Le professeur prévient qu’il n’a aucune expérience, ni compétence particulière sur le sujet. Mais, étonné de l’ampleur des commentaires échangés sur son blog, il lance comme une alerte : « la e-cigarette incarne bien les défis de la gestion des risques des innovations que nous aurons à affronter de plus en plus souvent. Ces défis demandent des débats au-delà des cercles des spécialistes ». Pour ce faire, il s’est appuyé sur un rapport récent venant du Québec, et validé par l’Institut National de Santé publique du Québec (INSPQ). Un rapport qui, selon le professeur, outre le recul de ses analyses, apporterait un éclairage différent, venant « d’ailleurs ».
• Le rapport québécois souligne que, malgré toutes les études portées à notre connaissance, la cigarette électronique se caractérise toujours par le manque d’information disponible sur ses composantes (avec nicotine et surtout …sans nicotine) et par les limites des éléments disponibles sur l’impact sanitaire en terme de cessation tabagique.
Première conclusion de William Dab : faute de données suffisantes, le débat entre « médicament » ou « vente libre » n’est que « l’expression d’une opposition entre des opinions qui ne peuvent pas être étayées par des arguments scientifiques ».
• Le même rapport souligne, à juste titre selon William Dab, que la priorité devrait être de caractériser le profil d’innocuité de ce produit, dans son usage à long terme Or, les effets des produits sur la santé n’ont pas encore fait l’objet d’un examen rigoureux, la façon d’aspirer et … à répétition, non plus.
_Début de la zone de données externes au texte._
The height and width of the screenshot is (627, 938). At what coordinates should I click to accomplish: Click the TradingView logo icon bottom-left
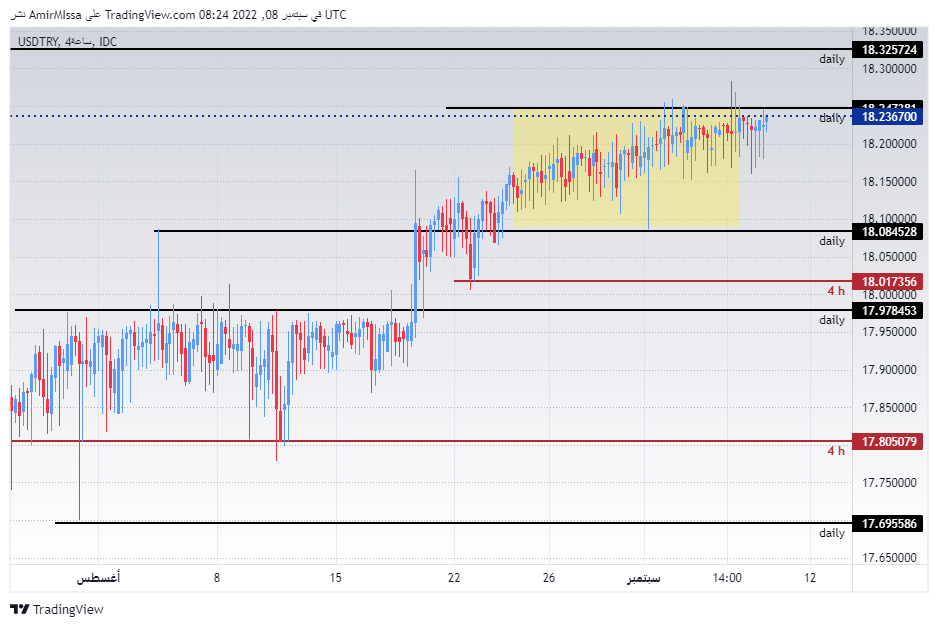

De même pour les conséquences sur la santé, de l’usage des cigarettes électroniques en combinaison avec la cigarette conventionnelle.
Deuxième conclusion pour le professeur : « Je sais que ceux qui pensent que la e-cigarette est préférable au tabac (je suis enclin à leur donner raison) considèrent que ceux qui évoquent ses dangers sont des suppôts de l’industrie du tabac. Mais je me méfie de ces jugements interprétatifs. Le meilleur service que l’on peut rendre aux consommateurs est de leur fournir les informations les plus justes possible et de faire confiance à leur intelligence pour gérer leurs risques. Ce qui ne veut pas dire que ces produits ne doivent pas être encadrés au plan collectif par la loi et le règlement ».
• Enfin, dernier point sur lequel William Dab réfléchit : l’atteinte que porterait la cigarette électronique « aux efforts de prévention de l’usage du tabac » et la création possible de « passerelles vers le tabagisme ou la dépendance à la nicotine ».